5 ICM mistakes that cost tournament players the most
1. Playing chip EV on the bubble
The most common mistake: treating tournament play like a cash game near the money. Opening 40% from the button with a medium stack when a big stack is in the blinds is a clear ICM error. You’re risking real prize equity for marginal chip gains.
2. Not applying enough pressure as the chip leader
The flip side error: chip leaders who play too conservatively on the bubble. When your opponents are folding AJs to avoid busting, your 72o steal from the button is almost printing money. Under-stealing as the chip leader on the bubble leaves enormous EV on the table.
3. Calling shoves too wide near the money
Players look at their cards, see AQ, and call a shove without considering ICM. But AQ vs. a 15bb shoving range is roughly a coin flip. Losing a flip on the bubble costs you the min-cash. ICM-adjusted calling ranges are significantly tighter than ChipEV ranges, especially out of position with a covering stack.
4. Ignoring stack dynamics at the table
ICM is not just about your stack — it’s about everyone else’s stack relative to the payouts. A 20bb stack faces very different ICM pressure when the next shortest stack is 5bb (they’re almost certainly busting first) vs. when everyone else has 15-25bb. The stack distribution changes your range.
5. Forgetting ICM exists after the bubble
Making the money feels like a relief, and many players relax and play more aggressively. But pay jumps continue throughout the tournament. Every spot where two players are eliminated and you move up the payout ladder is a new ICM moment. Stay aware of the payout structure all the way to the final table.
ICM vs. ChipEV: quick-reference guide
When to use each framework
Sharpen your full tournament preflop game
ICM is one layer of tournament strategy. To build the complete preflop foundation, these guides will help:
ICM poker strategy — frequently asked questions
What does ICM stand for in poker?
ICM stands for Independent Chip Model.
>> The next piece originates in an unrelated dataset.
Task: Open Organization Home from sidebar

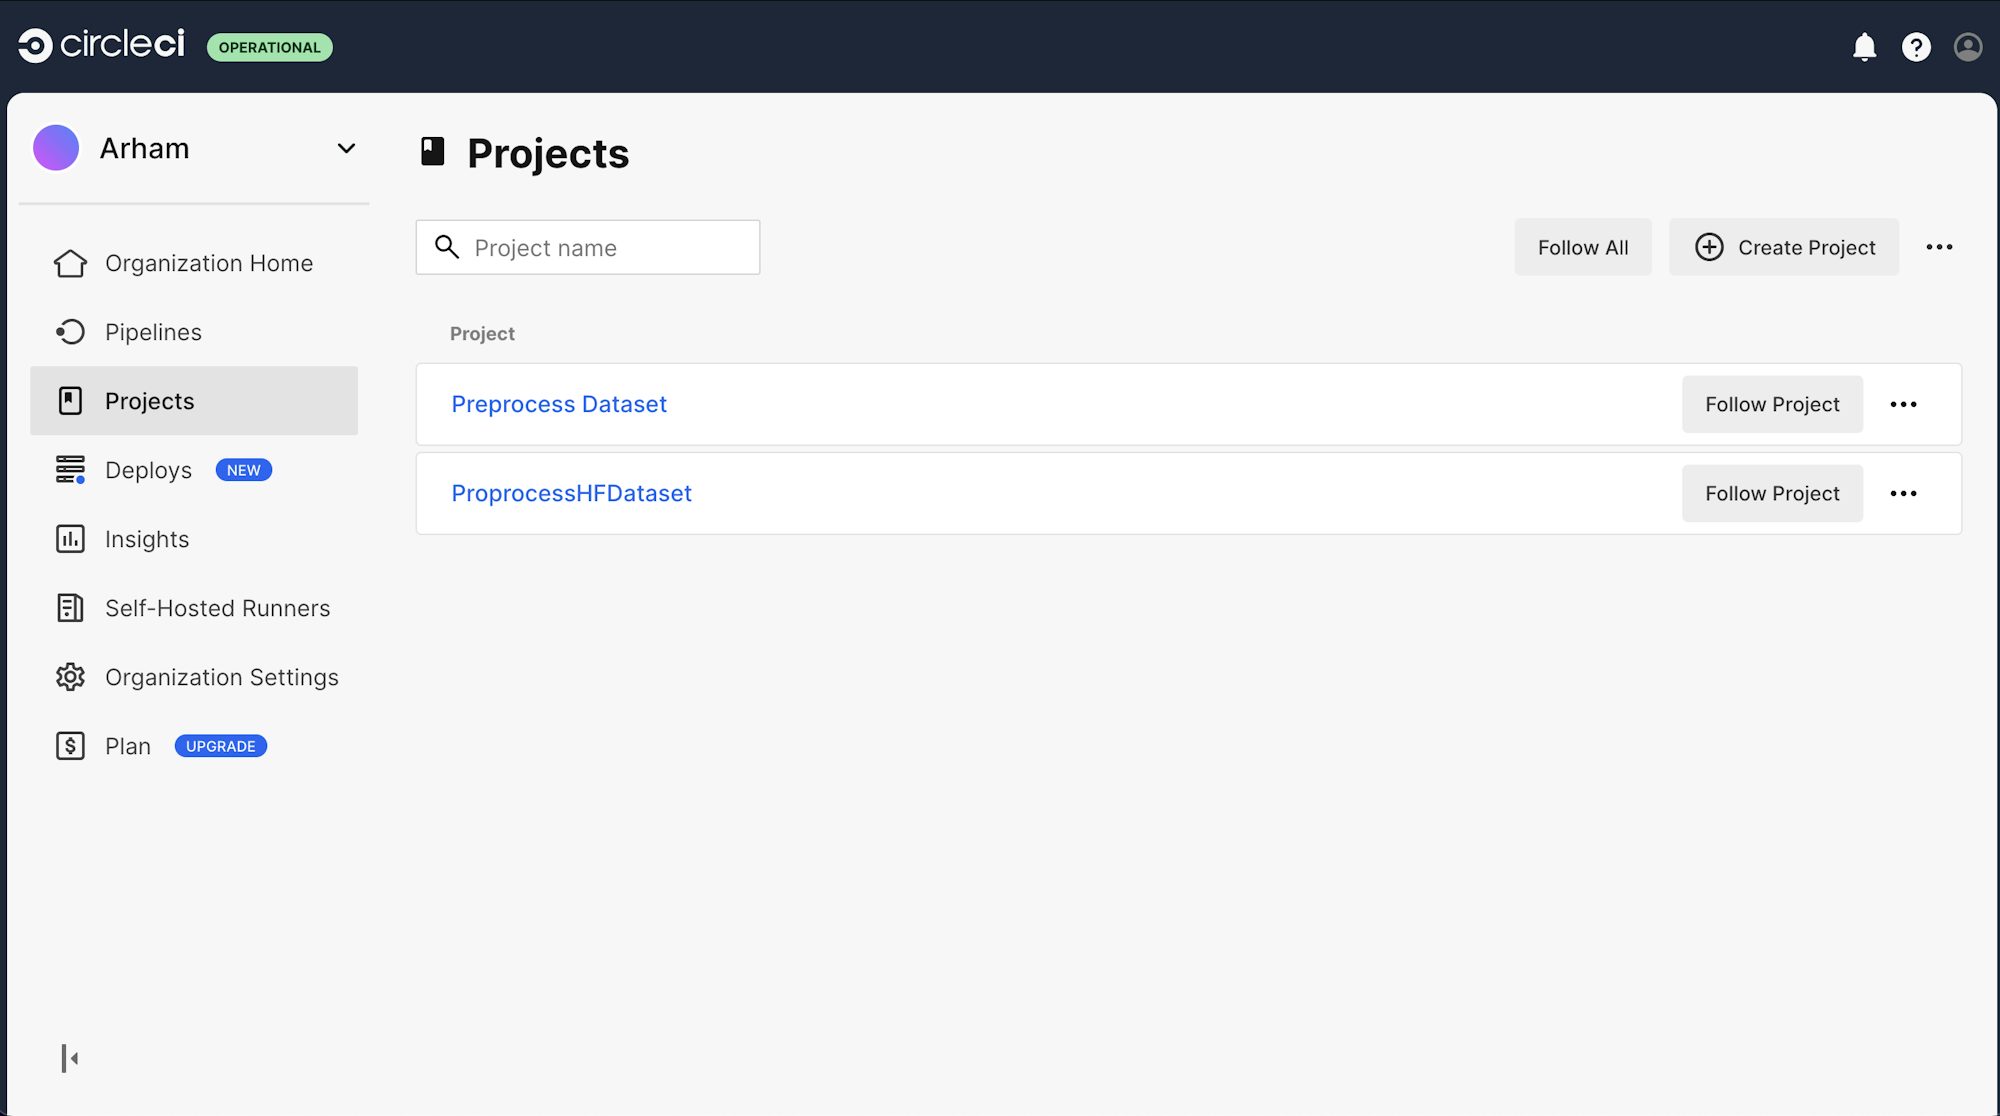Action: click(70, 263)
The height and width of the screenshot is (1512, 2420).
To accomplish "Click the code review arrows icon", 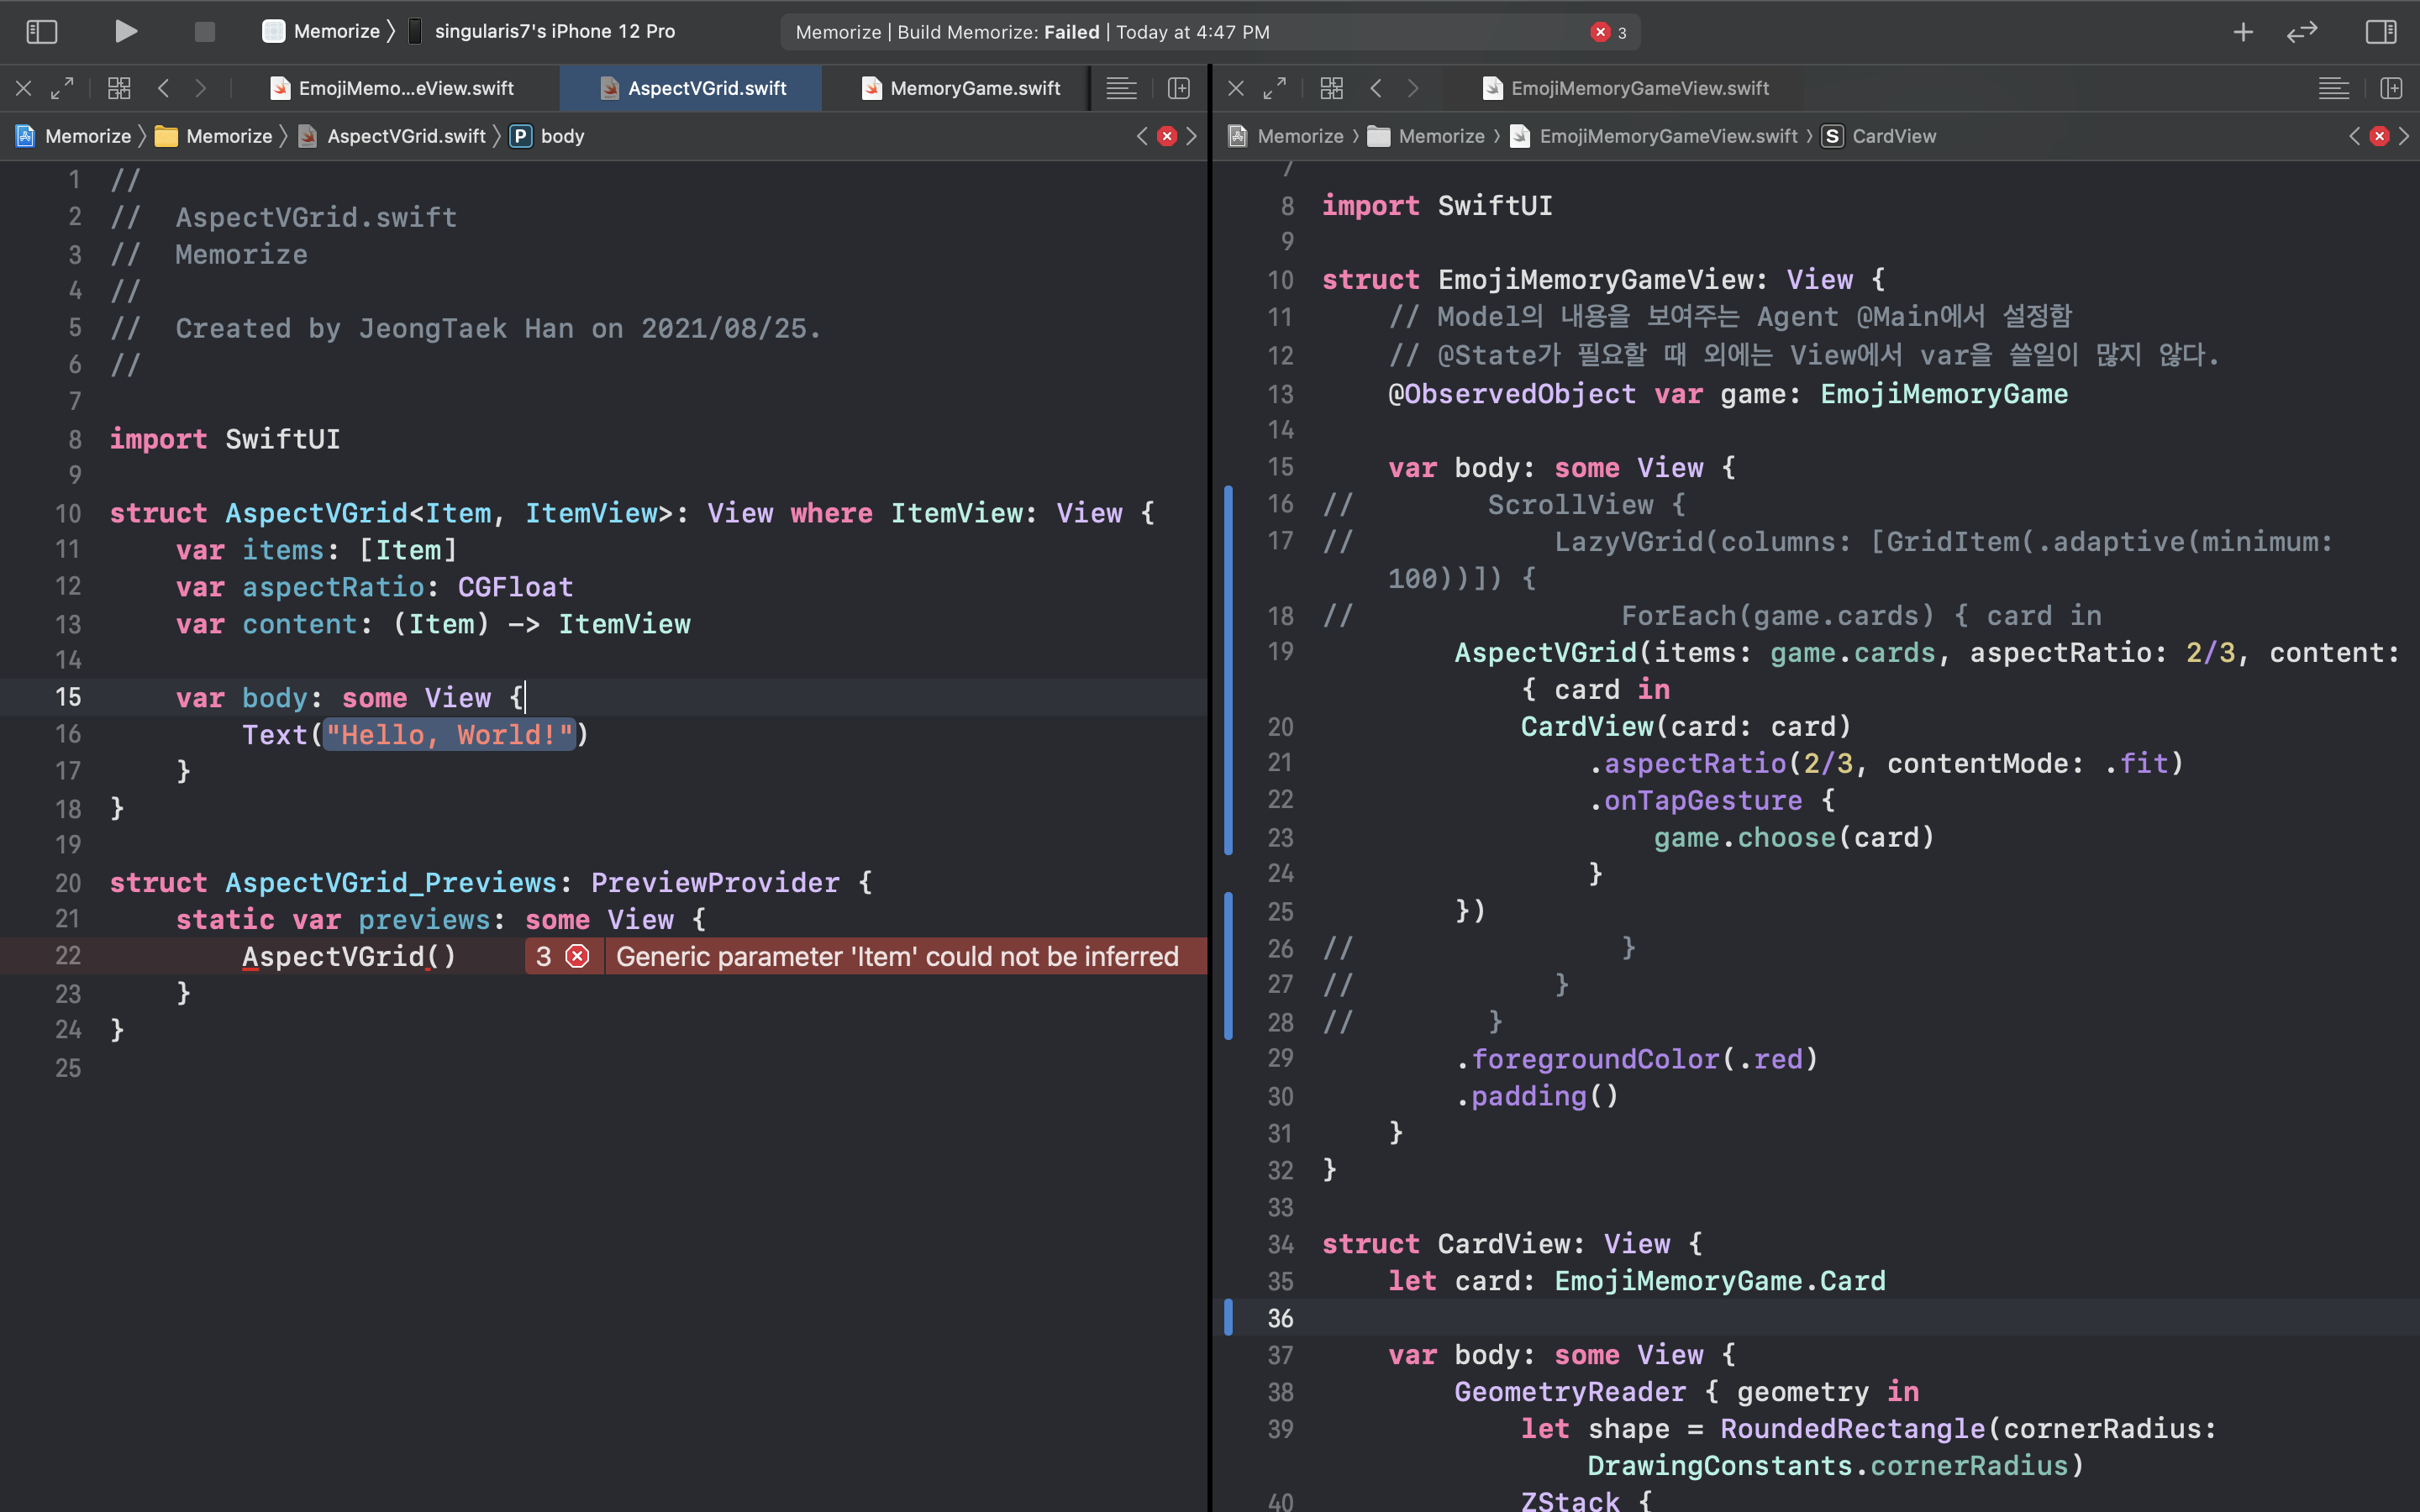I will tap(2301, 31).
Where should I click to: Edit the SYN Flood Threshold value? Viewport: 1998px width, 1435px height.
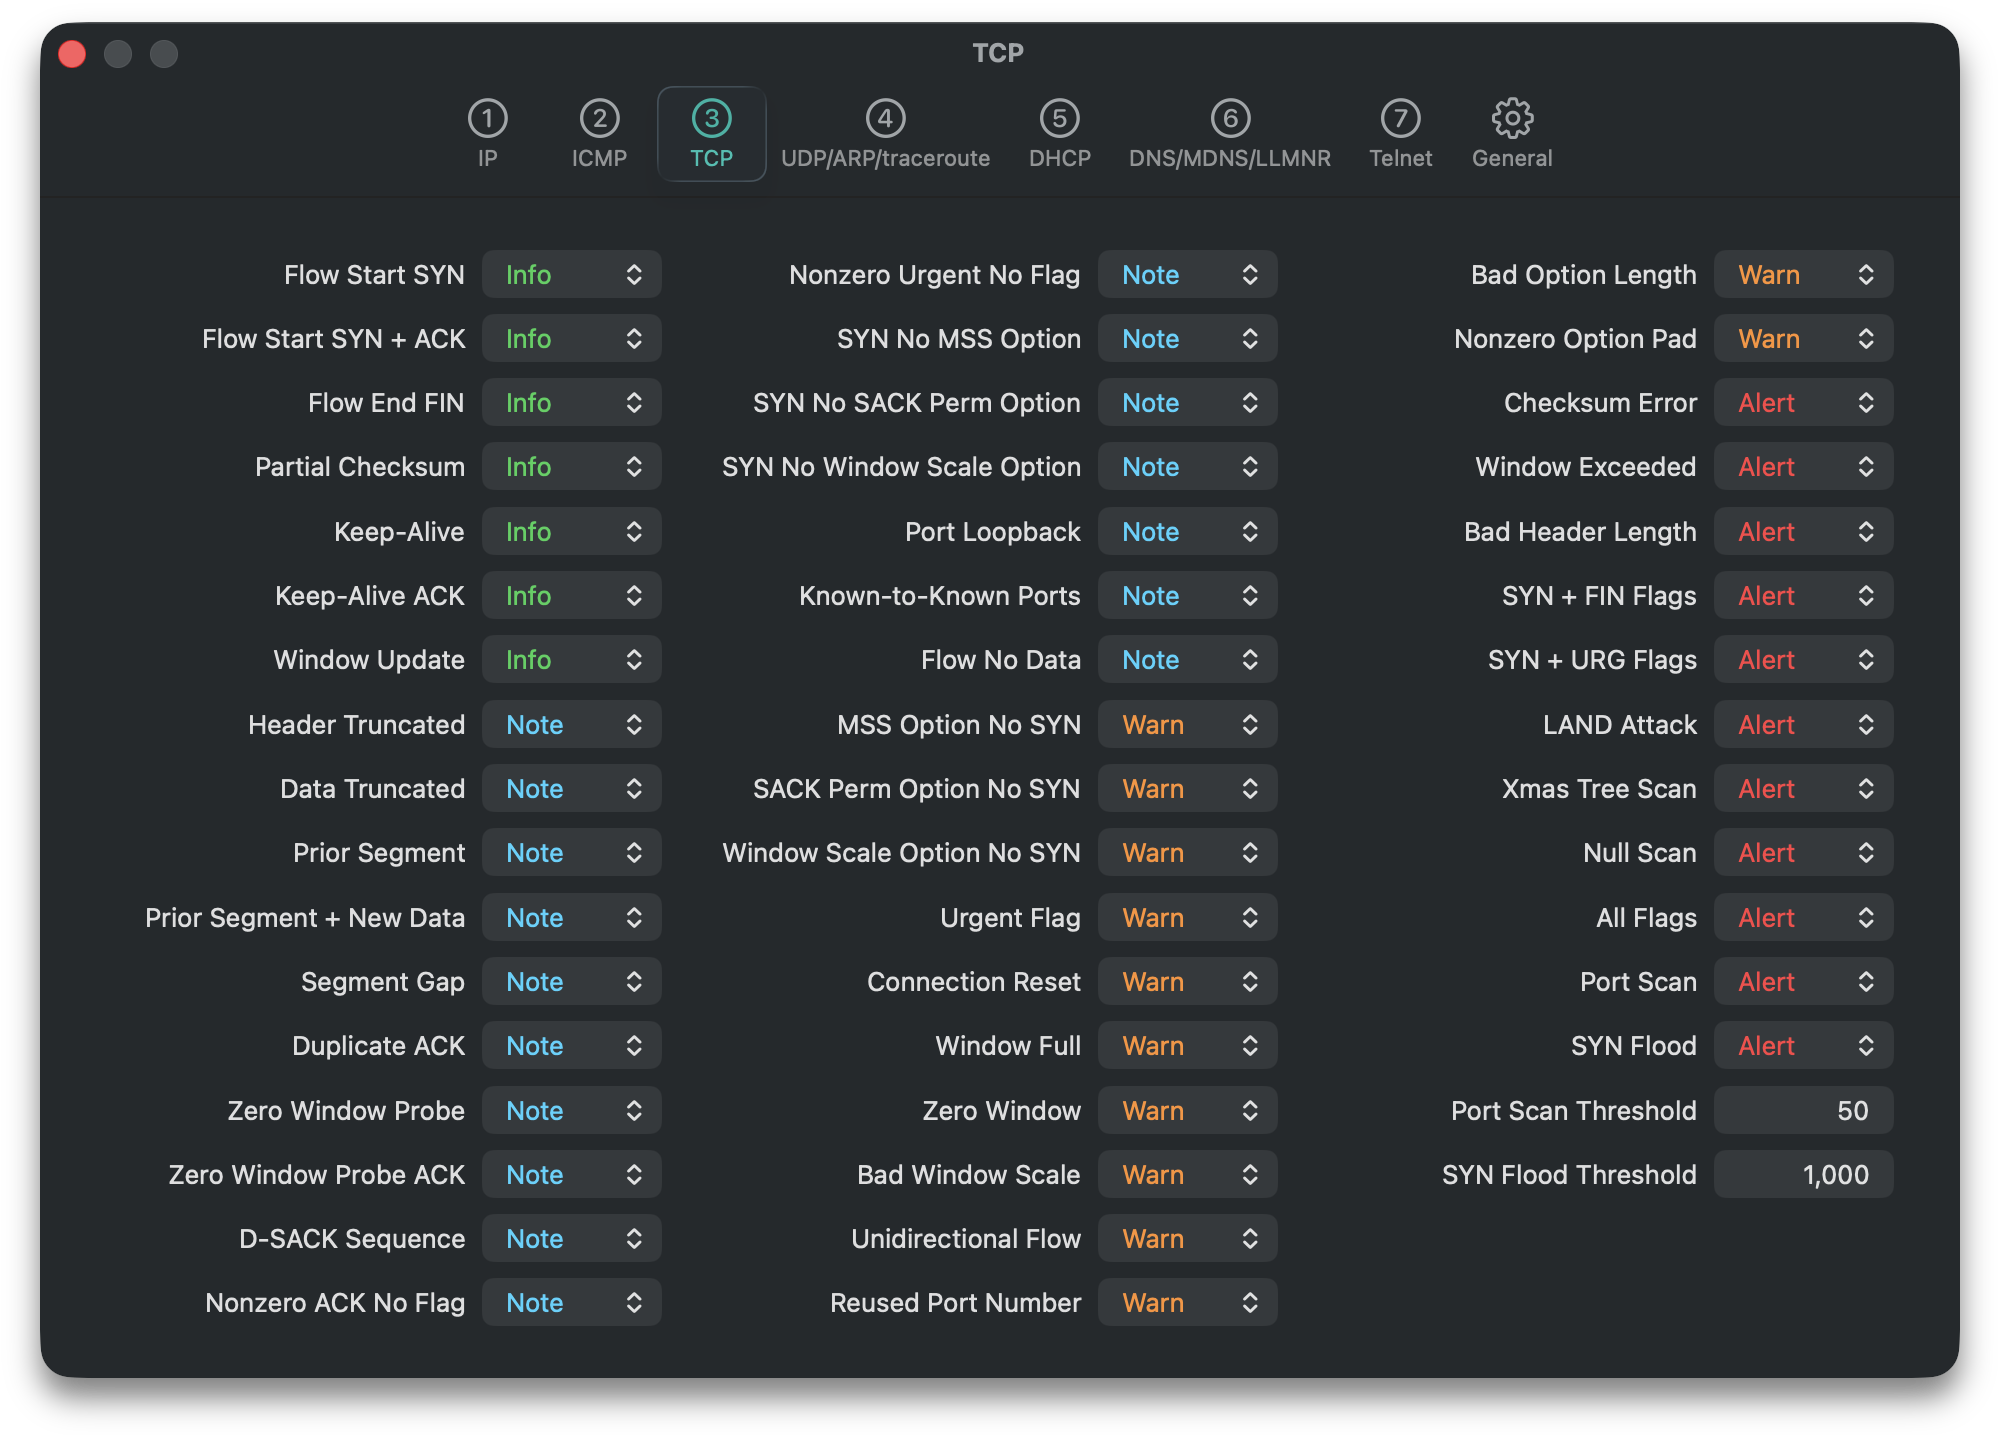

It's a mathematical framework that converts your chip stack into its actual dollar value based on the prize pool and payout structure. Unlike chips in a cash game, tournament chips have diminishing marginal value — each chip you gain is worth less than each chip you lose.
How does ICM affect preflop ranges?
ICM tightens preflop ranges for medium stacks near the money and at the final table. Specifically, it makes calling opens more expensive (you risk busting vs. gaining chips), tightens 3-bet-call ranges, and pushes many spots toward 3-bet or fold rather than calling. Big stacks under ICM pressure are actually freer to widen their ranges.
Should I always fold AJ on the bubble?
Not always — it depends on your stack, position, and the opener's stack. A 20bb medium stack facing a 60bb big stack opening from the cutoff should often fold AJo due to ICM pressure. But a 20bb stack facing a 10bb short stack's shove can usually call AJo profitably because the short stack can't cover you.
What is a satellite ICM situation?
A satellite awards a fixed number of seats instead of cash payouts. This creates extreme ICM: all chip stacks above the seat threshold have identical value (one seat), so accumulating extra chips beyond what you need to survive is worthless. Satellite ICM often produces near-zero confrontations between big stacks near the bubble.
How do I practice ICM preflop decisions?
The best way is active drilling — facing specific push/fold and 3-bet decisions under ICM constraints and getting immediate feedback on whether your play was correct. Preflop Wizard's tournament mode includes GTO-solved ranges that reflect ICM adjustments, so every session builds the right intuition for tournament preflop play.
Is ICM the same as GTO in tournaments?
No. GTO (Game Theory Optimal) refers to an unexploitable strategy. ICM is the model that determines chip-to-dollar conversion in tournaments. GTO tournament solvers use ICM to adjust what the "optimal" play is. So ICM-adjusted GTO is the correct framework for tournament play, while pure ChipEV GTO is more appropriate for cash games.